The MMRF data set is different from GSE2658, and the expression quantity of the gene is obtained by RNA-seq, but not a chip. The predicted results are shown in Table 2, and the ROC diagram is shown in FIG. 2.
TABLE 2 accuracy in MMRF data set of classifiers built using GSE2658 data set
Figure BDA0001645424340000062
Figure BDA0001645424340000071
The result shows that the classifier can keep high accuracy even if the classifier is cross-platform, which indicates that the classifier has high popularization and application value.

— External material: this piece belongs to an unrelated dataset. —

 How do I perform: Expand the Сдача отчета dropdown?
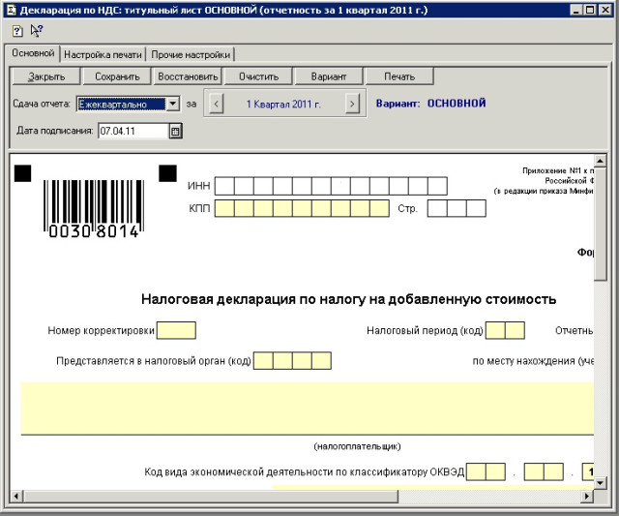172,104
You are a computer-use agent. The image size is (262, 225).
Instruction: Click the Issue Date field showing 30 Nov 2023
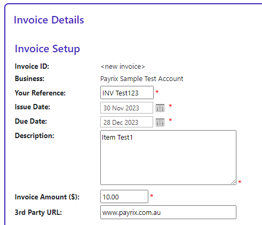click(x=126, y=108)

GSE19784 is also a multiple myeloma expression data set, and as with GSE2618, the U1332.0 Plus chip was used to measure gene expression. However, where both are detected by different experiments at different times, the experimental conditions may differ, which results in the data of both being significantly different in distribution and noise level. The database subtype prediction results are shown in Table 3, and the ROC curve is shown in FIG. 3.

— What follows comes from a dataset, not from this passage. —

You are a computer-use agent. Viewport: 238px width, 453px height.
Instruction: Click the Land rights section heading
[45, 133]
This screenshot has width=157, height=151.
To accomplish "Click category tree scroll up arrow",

TABLE 3 accuracy in the GSE19784 dataset of classifiers built using the GSE2658 dataset
Figure BDA0001645424340000072
The result shows that the classifier can better overcome the problems and still maintain higher accuracy.
Example 2 use of Bayesian classifier for multiple myeloma in predicting patient prognostic survival
Database GSE2658
Based on the expression level data of 97 classifier genes of 551 samples (detection before treatment) of multiple myeloma patients in the GSE2658 database, the 551 samples were classified by the multiple myeloma Bayesian classifier obtained in example 1 to obtain 249 MCL1-M-High subtype multiple myeloma and 302 MCL1-M-Low subtype multiple myeloma.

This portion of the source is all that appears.